WHAT YOU HAVE TO DO
Show every line below where "agent" can be found.

LISTED RECORDS
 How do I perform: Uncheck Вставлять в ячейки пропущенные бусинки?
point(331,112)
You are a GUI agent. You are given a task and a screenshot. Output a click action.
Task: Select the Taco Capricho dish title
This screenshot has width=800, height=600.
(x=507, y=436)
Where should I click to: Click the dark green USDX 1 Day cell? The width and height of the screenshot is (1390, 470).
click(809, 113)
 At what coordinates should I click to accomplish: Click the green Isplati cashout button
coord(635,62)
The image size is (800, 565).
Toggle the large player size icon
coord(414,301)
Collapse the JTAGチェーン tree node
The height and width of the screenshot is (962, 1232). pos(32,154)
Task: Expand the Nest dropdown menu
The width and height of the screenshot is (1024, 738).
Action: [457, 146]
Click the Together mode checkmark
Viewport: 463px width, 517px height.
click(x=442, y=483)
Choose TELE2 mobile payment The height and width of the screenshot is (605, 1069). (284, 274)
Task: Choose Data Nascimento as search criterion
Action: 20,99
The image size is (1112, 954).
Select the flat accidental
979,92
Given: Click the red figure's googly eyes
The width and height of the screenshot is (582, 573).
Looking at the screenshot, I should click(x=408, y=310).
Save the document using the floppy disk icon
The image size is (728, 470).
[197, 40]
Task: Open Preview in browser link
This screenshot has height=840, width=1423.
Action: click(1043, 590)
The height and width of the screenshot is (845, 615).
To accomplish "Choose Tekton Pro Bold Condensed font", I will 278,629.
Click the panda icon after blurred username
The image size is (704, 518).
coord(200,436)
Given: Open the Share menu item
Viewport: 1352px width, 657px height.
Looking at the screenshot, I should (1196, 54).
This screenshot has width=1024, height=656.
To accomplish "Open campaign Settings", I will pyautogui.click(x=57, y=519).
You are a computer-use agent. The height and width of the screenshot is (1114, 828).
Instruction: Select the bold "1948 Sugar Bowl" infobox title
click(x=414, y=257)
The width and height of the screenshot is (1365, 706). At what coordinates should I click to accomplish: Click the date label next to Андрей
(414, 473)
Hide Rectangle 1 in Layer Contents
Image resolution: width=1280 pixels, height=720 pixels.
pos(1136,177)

SOLUTION TO THE PROBLEM
You are a GUI agent. You are given a task and a screenshot. Output a click action.
You are a computer-use agent. The height and width of the screenshot is (1114, 828).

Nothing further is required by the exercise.